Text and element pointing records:
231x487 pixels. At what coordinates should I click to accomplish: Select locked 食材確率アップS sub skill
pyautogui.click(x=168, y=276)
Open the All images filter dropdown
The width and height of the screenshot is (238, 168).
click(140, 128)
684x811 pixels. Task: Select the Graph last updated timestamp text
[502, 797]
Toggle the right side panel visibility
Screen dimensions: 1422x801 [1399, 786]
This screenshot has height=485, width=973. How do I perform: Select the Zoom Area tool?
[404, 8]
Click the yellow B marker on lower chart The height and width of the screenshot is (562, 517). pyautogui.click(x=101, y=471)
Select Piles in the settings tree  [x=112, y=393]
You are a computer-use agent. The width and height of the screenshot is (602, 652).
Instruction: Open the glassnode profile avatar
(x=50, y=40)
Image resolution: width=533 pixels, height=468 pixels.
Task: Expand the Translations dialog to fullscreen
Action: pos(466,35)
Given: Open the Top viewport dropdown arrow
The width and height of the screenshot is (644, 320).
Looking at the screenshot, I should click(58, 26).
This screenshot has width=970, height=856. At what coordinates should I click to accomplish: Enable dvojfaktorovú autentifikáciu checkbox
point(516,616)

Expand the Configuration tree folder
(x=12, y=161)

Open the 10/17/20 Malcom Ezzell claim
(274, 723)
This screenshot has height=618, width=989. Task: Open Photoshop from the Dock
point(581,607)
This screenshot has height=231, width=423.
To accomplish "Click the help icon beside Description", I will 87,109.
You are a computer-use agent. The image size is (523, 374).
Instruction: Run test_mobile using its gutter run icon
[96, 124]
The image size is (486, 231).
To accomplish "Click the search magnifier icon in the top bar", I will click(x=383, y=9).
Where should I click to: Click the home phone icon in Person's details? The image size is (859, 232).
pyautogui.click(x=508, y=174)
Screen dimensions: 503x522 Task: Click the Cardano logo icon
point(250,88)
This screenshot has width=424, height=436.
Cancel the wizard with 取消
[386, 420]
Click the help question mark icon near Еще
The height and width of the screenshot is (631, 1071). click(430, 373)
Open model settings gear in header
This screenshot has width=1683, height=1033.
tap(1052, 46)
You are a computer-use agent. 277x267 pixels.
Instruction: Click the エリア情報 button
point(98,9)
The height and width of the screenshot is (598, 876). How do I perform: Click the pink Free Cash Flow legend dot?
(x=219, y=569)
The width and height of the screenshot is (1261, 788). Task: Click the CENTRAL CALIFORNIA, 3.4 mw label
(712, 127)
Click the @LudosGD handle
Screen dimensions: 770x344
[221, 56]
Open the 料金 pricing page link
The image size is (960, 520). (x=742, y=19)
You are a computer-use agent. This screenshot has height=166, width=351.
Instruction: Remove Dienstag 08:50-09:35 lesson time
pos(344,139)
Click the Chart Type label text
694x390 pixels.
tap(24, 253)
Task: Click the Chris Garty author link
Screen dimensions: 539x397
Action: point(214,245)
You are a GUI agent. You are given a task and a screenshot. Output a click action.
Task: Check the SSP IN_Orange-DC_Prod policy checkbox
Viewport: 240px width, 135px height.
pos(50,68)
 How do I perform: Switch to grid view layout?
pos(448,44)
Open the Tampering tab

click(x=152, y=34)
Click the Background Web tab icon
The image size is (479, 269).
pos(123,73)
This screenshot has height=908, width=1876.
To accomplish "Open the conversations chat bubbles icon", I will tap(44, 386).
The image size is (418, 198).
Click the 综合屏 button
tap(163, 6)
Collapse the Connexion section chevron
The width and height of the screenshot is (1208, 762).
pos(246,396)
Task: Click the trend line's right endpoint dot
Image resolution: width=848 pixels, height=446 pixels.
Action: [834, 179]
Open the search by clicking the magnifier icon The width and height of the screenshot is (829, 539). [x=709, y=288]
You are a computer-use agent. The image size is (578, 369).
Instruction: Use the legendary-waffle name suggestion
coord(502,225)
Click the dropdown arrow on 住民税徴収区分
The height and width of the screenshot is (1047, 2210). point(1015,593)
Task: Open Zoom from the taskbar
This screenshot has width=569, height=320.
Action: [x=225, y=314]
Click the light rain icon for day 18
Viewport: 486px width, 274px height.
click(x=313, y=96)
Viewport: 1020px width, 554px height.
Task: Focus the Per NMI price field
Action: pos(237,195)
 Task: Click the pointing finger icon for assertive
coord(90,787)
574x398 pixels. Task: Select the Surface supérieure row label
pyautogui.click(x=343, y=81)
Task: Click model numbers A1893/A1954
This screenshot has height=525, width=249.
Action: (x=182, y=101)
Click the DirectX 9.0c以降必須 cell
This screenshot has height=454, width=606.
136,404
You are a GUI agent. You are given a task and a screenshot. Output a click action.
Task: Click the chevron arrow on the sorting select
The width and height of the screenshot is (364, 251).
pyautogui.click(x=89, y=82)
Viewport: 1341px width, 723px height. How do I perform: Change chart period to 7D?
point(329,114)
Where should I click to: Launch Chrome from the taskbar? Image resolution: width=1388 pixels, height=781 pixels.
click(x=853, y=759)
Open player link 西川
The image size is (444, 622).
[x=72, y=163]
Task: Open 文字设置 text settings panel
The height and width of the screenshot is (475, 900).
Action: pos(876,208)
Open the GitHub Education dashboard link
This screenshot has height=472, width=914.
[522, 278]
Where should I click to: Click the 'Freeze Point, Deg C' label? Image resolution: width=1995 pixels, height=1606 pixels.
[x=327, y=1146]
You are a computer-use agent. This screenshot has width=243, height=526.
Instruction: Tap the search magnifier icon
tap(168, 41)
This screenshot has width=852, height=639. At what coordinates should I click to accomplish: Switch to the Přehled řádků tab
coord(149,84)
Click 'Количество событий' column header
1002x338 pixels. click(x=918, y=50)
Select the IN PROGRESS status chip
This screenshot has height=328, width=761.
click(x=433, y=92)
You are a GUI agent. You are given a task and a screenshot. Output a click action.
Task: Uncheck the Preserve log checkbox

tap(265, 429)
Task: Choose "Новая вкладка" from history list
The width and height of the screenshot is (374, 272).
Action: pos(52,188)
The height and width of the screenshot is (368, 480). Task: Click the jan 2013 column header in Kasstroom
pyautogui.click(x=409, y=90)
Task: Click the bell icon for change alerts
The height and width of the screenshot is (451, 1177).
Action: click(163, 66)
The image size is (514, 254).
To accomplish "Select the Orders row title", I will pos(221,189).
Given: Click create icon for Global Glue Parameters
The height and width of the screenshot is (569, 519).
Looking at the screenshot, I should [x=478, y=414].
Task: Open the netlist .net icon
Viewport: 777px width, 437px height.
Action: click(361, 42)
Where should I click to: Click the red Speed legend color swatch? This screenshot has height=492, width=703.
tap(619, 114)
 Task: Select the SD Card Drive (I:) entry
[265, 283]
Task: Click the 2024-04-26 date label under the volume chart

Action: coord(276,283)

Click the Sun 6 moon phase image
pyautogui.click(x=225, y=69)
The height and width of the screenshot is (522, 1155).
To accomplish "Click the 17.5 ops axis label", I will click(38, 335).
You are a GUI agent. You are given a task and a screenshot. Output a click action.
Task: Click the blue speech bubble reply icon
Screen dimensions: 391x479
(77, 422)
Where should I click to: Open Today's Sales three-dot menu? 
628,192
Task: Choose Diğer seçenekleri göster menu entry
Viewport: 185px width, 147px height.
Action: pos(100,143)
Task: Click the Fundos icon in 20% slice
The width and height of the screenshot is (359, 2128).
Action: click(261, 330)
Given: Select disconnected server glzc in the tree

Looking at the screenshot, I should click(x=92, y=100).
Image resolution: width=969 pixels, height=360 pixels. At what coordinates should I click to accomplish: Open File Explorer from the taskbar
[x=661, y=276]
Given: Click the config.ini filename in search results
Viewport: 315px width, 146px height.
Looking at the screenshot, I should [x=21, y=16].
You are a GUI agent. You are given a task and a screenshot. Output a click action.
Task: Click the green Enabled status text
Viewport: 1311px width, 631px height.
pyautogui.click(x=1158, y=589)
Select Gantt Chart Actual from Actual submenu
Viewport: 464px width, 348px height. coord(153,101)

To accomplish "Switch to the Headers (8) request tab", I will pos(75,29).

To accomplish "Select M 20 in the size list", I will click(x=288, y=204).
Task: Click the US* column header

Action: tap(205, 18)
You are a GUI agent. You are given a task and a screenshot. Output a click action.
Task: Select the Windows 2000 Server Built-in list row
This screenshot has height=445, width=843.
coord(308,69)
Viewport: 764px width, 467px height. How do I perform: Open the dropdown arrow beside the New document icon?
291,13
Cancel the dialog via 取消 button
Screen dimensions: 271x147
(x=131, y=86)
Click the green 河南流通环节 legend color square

REQUIREMENT
Rewrite the records, from the line containing "Task: Click the US* column header" up to and including the line containing "coord(308,69)", as a Markdown table with columns No. and Line, one row per line, blank lines omitted.

ANSWER TO THE PROBLEM
| No. | Line |
|---|---|
| 1 | Task: Click the US* column header |
| 2 | Action: tap(205, 18) |
| 3 | You are a GUI agent. You are given a task and a screenshot. Output a click action. |
| 4 | Task: Select the Windows 2000 Server Built-in list row |
| 5 | This screenshot has height=445, width=843. |
| 6 | coord(308,69) |